*Work to complete:* Please continue the news report on the proposed US tariffs on Chinese imports, picking up right after its final sentence.

*Selected extract:*
Possible new US tariffs on Chinese goods not ‘cataclysmic:’ Ross
SINGAPORE/BEIJING: China yesterday urged the United States to “calm down” and return to reason after the Trump administration sought to ratchet up pressure for trade concessions by proposing a higher 25-percent tariff on $200 billion worth of Chinese imports.
US Trade Representative Robert Lighthizer said on Wednesday that President Donald Trump directed the increase from a previously proposed 10 percent duty because China has refused to meet US demands and has imposed retaliatory tariffs on US goods. Trump’s threats of higher tariffs weighed on China’s financial markets. But Wang Yi, the Chinese government’s top diplomat, said US efforts to pressure China would be in vain, urging its trade policymakers to “calm down”.
“We hope that those directly involved in the United States’ trade policies can calm down, carefully listen to the voices of US consumers…and hear the collective call of the international community,” Wang, a member of the country’s state council, or cabinet, said in Singapore.
“The United States’ method of adding pressure will not, I’m afraid, have any effect,” he told reporters on the sidelines of a regional forum. Worsening trade tension between the two countries would not affect China’s stance on the denuclearization of the Korean peninsula, Wang said. “We deal with diplomatic matters on the basis of principle, not by engaging in trade.”
The Chinese yuan also ticked lower against the dollar, extending its year-to-date decline to more than 4.5 percent. There have been no formal talks between Washington and Beijing for weeks over Trump’s demands that China make fundamental changes to its policies on intellectual property protection, technology transfers and subsidies for high technology industries.

*Supplied data:*

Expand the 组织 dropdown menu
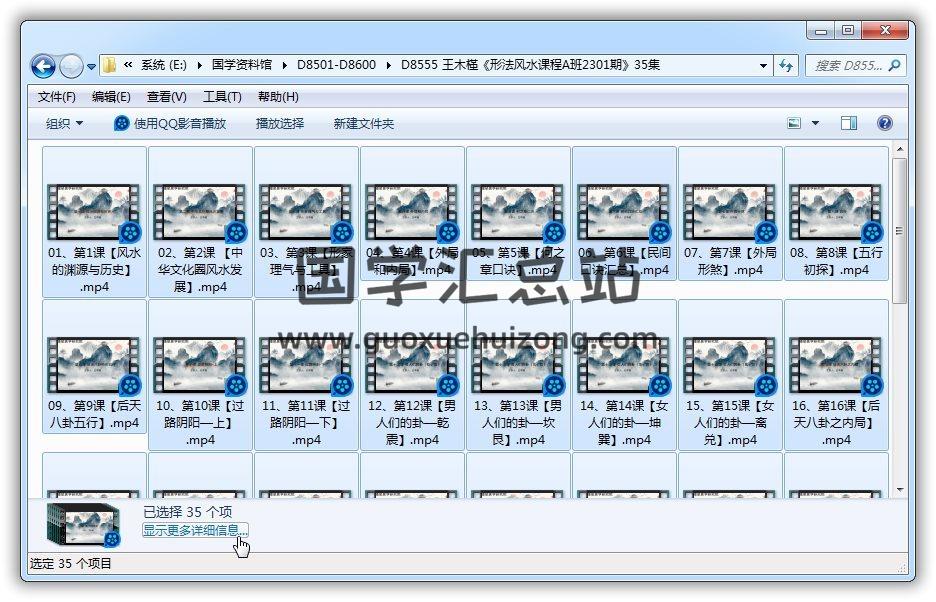The height and width of the screenshot is (602, 936). pyautogui.click(x=64, y=123)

*Task answer:*
Foreign Ministry spokesman Geng Shuang reiterated at a regular news briefing in Beijing that the United States’ efforts at “blackmail” would fail. “We would advise the United States to correct its attitude and not try to engage in blackmail. This won’t work on China,” Geng said.
“Secondly, we would advise the US side to return to reason, and not blindly let emotions affect their decisions, because in the end this will harm themselves,” Geng said. Two Trump administration officials told reporters on a conference call that Trump remains open to communications with Beijing and that through informal conversations the two countries are discussing whether a “fruitful negotiation” is possible. The higher tariff rate, if adopted, would apply to a list of goods valued at $200 billion identified by the USTR last month as a response to China’s retaliatory tariffs on an initial round of US tariffs on $34 billion worth of Chinese electronic components, machinery, autos and industrial goods.
China’s commerce ministry said the US tactics would have no effect on China, and would disappoint countries that are against trade wars. “China is fully prepared for the United States’ threats to escalate the two countries’ trade war and will have to fight back to defend its dignity and the interests of its people,” it said in a statement posted on its website.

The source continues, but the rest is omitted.